> Consegna 1
Traduca in inglese la seguente frase dell'estratto sull'igiene orale: "Il consiglio è di praticare l'oil pulling prima di lavarvi i denti o di usare il nettalingua."
> Consegna 2
Risponda alle seguenti domande basandosi sull'estratto sull'igiene orale.
(a) Quali oli vengono nominati per l'oil pulling, oltre al generico "altro olio alimentare"?
(b) A quali proprietà del succo di Aloe Vera si deve la sua utilità per il trattamento dei problemi del cavo orale?
(c) Con quanta acqua va unito il cucchiaino di succo di Aloe Vera per gli sciacqui mattutini?
> Consegna 3
Prosegua l'estratto sui rimedi per l'igiene orale a partire dalla sua ultima frase.

> Estratto del testo
┄┄┄┄┄┄┄┄┄┄┄┄┄┄┄┄┄┄┄┄
La pratica dell'oil pulling aiuta a rimuovere i batteri che nel corso della notte si vanno a depositare sulla lingua e sui denti. Il consiglio è di praticare l'oil pulling prima di lavarvi i denti o di usare il nettalingua. Si tratta di fare uno sciacquo profondo della bocca con un cucchiaino di olio di sesamo, olio di cocco o altro olio alimentare. Anche l'olio d'oliva va bene. L'utilizzo dell'olio aiuta a rimuovere le tossine.

Il succo di Aloe Vera può essere utile per il trattamento dei problemi del cavo orale grazie alle sue proprietà antinfiammatorie. Le sue proprietà antimicrobiche inoltre aiutano a contrastare i batteri che causano alito cattivo e patina bianca sulla lingua. Provate ad eseguire degli sciacqui con un cucchiaino di succo di Aloe Vera unito a mezzo bicchiere d'acqua ogni mattina.
┄┄┄┄┄┄┄┄┄┄┄┄┄┄┄┄┄┄┄┄
> Materiale fornito
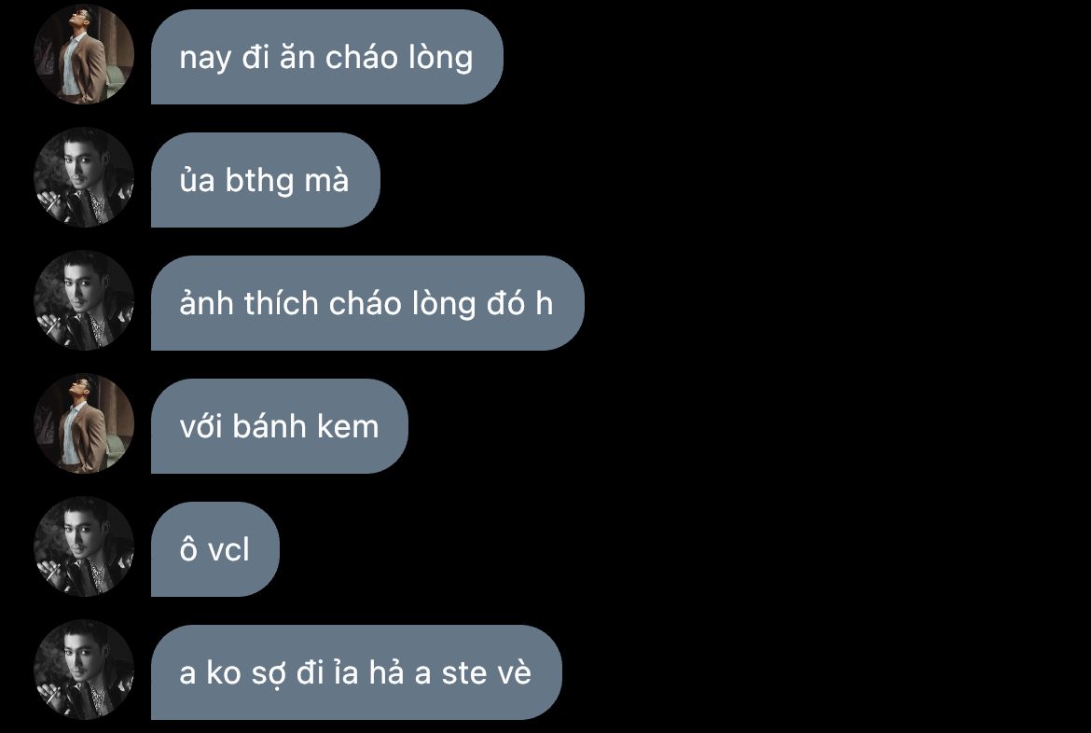Select message "a ko sợ đi ỉa hả a ste vè"

356,673
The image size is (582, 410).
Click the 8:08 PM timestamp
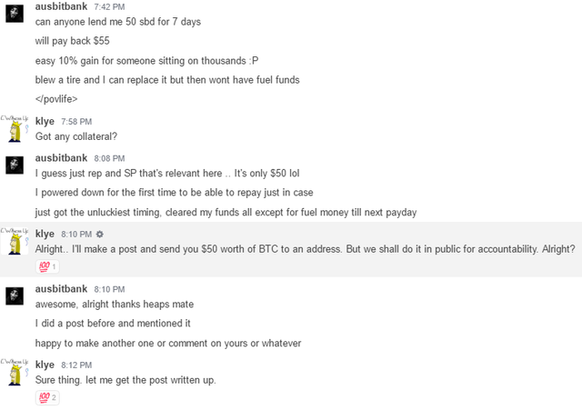(109, 158)
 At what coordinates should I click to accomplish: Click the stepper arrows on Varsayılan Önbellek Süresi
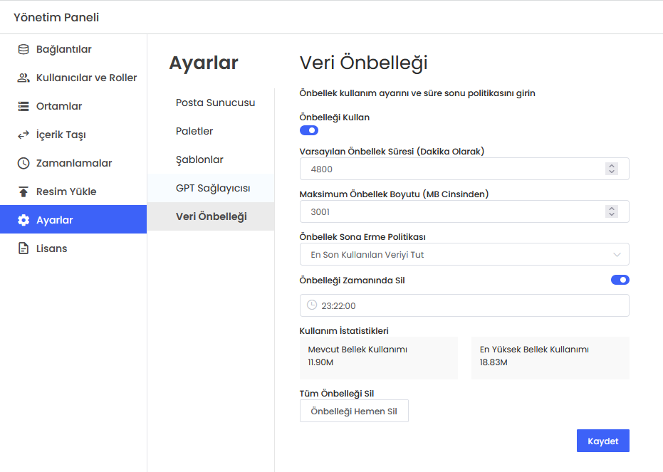click(x=611, y=169)
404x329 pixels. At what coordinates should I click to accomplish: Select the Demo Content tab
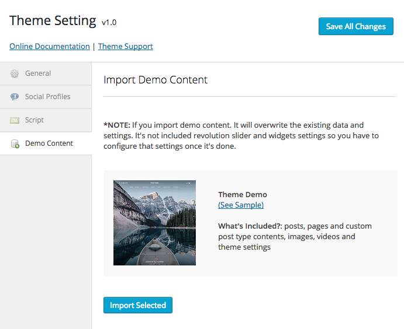[x=49, y=144]
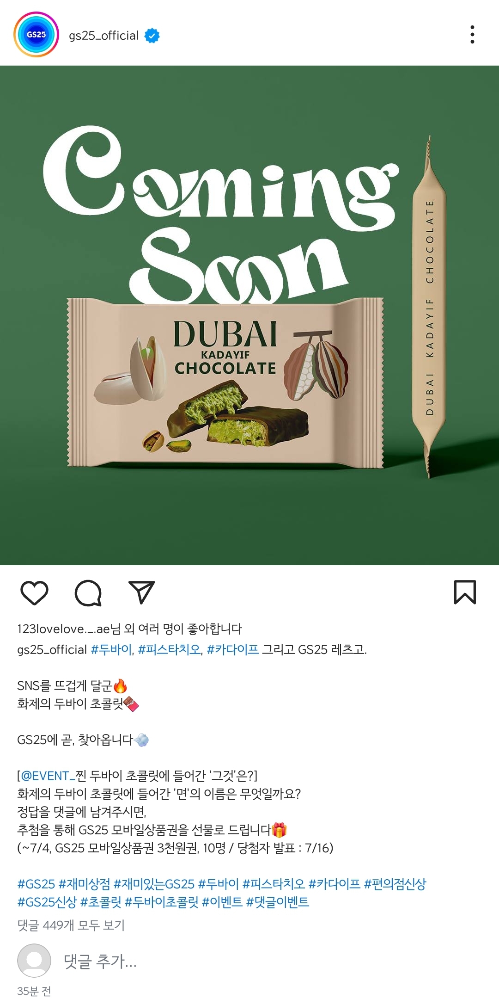The width and height of the screenshot is (499, 999).
Task: Open hashtag #두바이초콜릿
Action: click(x=161, y=902)
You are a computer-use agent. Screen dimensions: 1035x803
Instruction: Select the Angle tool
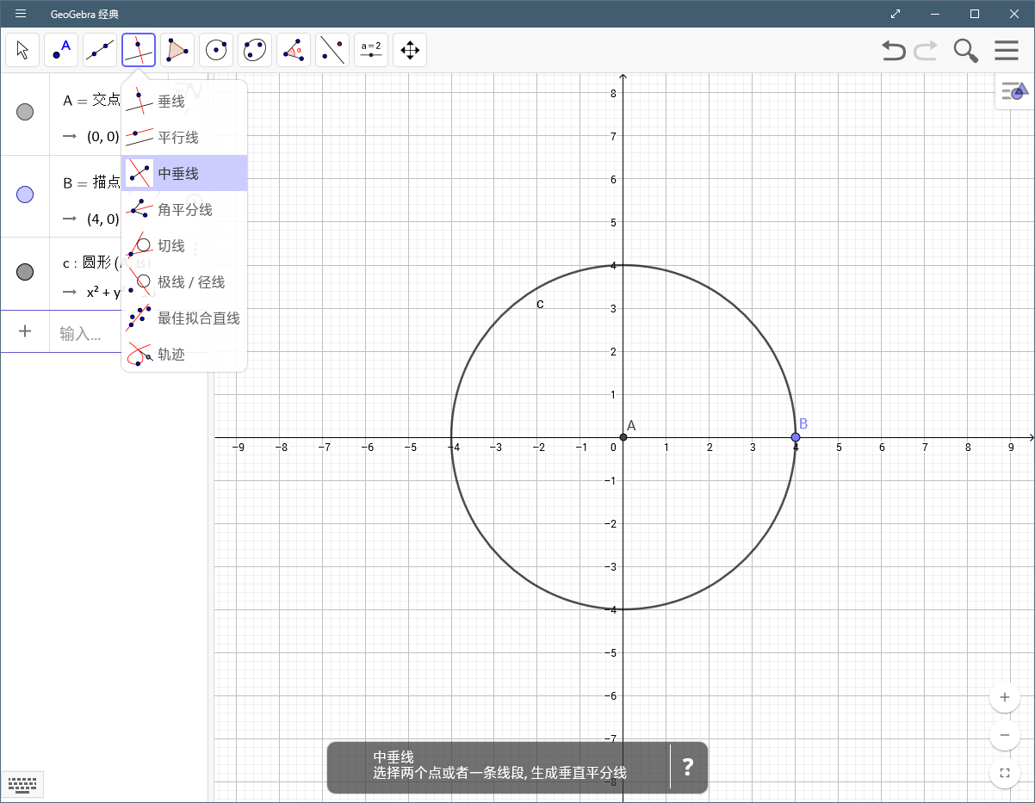point(294,50)
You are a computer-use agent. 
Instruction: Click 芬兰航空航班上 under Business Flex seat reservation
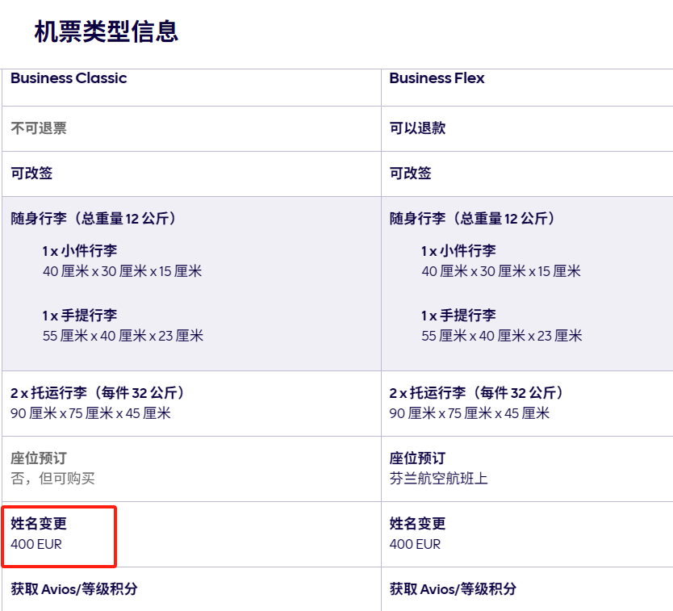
┄┄┄┄┄┄┄┄┄┄┄┄┄┄┄┄┄┄┄┄
> Risultato atteso 1
The advice is to practice oil pulling before brushing your teeth or using the tongue scraper.

> Risultato atteso 2
(a) Olio di sesamo, olio di cocco e olio d'oliva.
(b) Alle sue proprietà antinfiammatorie.
(c) Con mezzo bicchiere d'acqua.

> Risultato atteso 3
La curcuma per le sue proprietà antibatteriche è considerata utile per proteggere il cavo orale e la lingua dalle infezioni. Uno dei rimedi naturali da applicare in caso di patina bianca sulla lingua suggerisce di fare due volte al giorno sciacqui e gargarismi con un bicchiere d'acqua a cui aggiungere mezzo cucchiaino di curcuma in polvere.

Anche il bicarbonato di sodio è considerato un rimedio utile per la salute della lingua e del cavo orale. Il consiglio è di strofinare delicatamente la lingua con lo spazzolino da denti dopo averlo cosparso con un pochino di bicarbonato e di fare degli sciacqui con acqua e bicarbonato due volte al giorno (sciogliete mezzo cucchiaino di bicarbonato in un bicchiere di acqua tiepida).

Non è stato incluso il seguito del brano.